The Daily Northwestern

Annual safety report reflects increase in number of rape cases reported

Graphic by Colin Lynch and Margaux MacColl

Graphic by Colin Lynch and Margaux MacColl

Allyson Chiu, Assistant Campus Editor

Hang on for a minute...we're trying to find some more stories you might like.


Email This Story






The number of reported rapes on campus increased from three to eight between 2014 and 2015, according to the University’s yearly security report.

The eight reported rapes in 2015 were the biggest increase in the report, said Gloria Graham, deputy chief of police. In six of the eight reported cases, both the survivor and the accused were students, Graham said.

The document, released Saturday, includes statistics on reported crimes, fires and information related to Northwestern’s safety and security efforts. Every year, universities participating in federal student financial assistance programs are required to publish a security report by Oct. 1. Statistics in the report cover the most recent three-year period of reported crimes.

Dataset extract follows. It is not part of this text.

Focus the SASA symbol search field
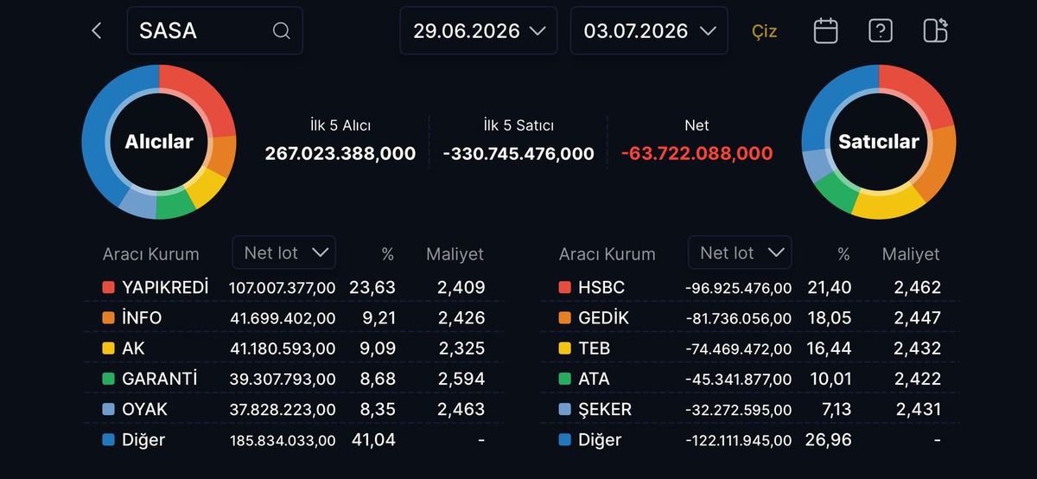This screenshot has width=1037, height=479. tap(215, 31)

Only two of the reported rape cases have criminal charges filed because they were instances of survivors reporting directly to University Police, Graham said. The other cases were reported to campus security authorities or institutions such as the Center for Awareness, Response and Education and the Sexual Harassment Prevention Office.

“It’s pretty common that people feel more comfortable reporting it to places where they feel they can get the emotional support they need,” Graham said. “They don’t always feel comfortable engaging in the criminal justice system. We fully respect survivor choices on that.”

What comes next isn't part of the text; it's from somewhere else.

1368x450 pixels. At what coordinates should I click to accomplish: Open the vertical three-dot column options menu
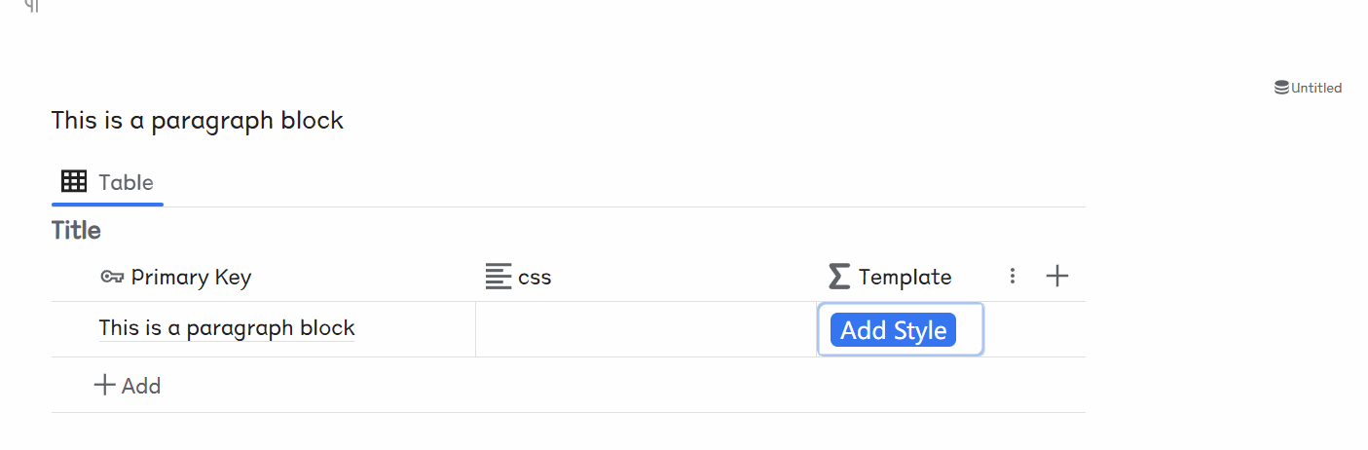click(1013, 277)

However, the increase in reported cases may not mean there has been an increase in sexual assaults on campus, Title IX Coordinator Joan Slavin told The Daily in an email.

More people coming forward could be a result of increased awareness about sexual violence as well as survivors and friends of survivors feeling more comfortable reporting incidents to authorities, Slavin said.

According to the report, instances of fondling decreased from four in 2014 to two last year. Fondling is considered a forcible sexual offense, a category that also includes rape.

Some cases noted in the report occurred at least a year prior to 2015 but were reported recently, Graham said.

“I feel really good about what I feel like is a culture change,” she said. “People are becoming more supportive of people who experience sexual violence.”

Despite the increase in reports, student organizations such as Men Against Rape and Sexual Assault and Sexual Health and Assault Peer Educators continue encouraging survivors and bystanders to report incidents because there are still many unreported cases, said MARS president Dan Loizzo.

“If someone shot one of your friends, you would go and report that just the same,” the Weinberg senior said. “It’s still a crime and something that shouldn’t be tolerated.”

In addition to reported rape cases, the report noted an increase in the number of alcohol law violations and a decrease in drug law violations. In 2015, there were 426 alcohol referrals on campus, compared to 415 the previous year. For drug referrals, the number decreased from 81 to 77.

Three weapons law violations also occurred in 2015, compared to none in the previous year. The number of on-campus burglaries also increased from 19 to 23. However, nine of the burglaries reported last year were committed by the same offender, Graham said.

The fluctuations are expected and the “changes in both categories are nominal,” said Tara Sullivan, director of the Office of Student Conduct, in an email.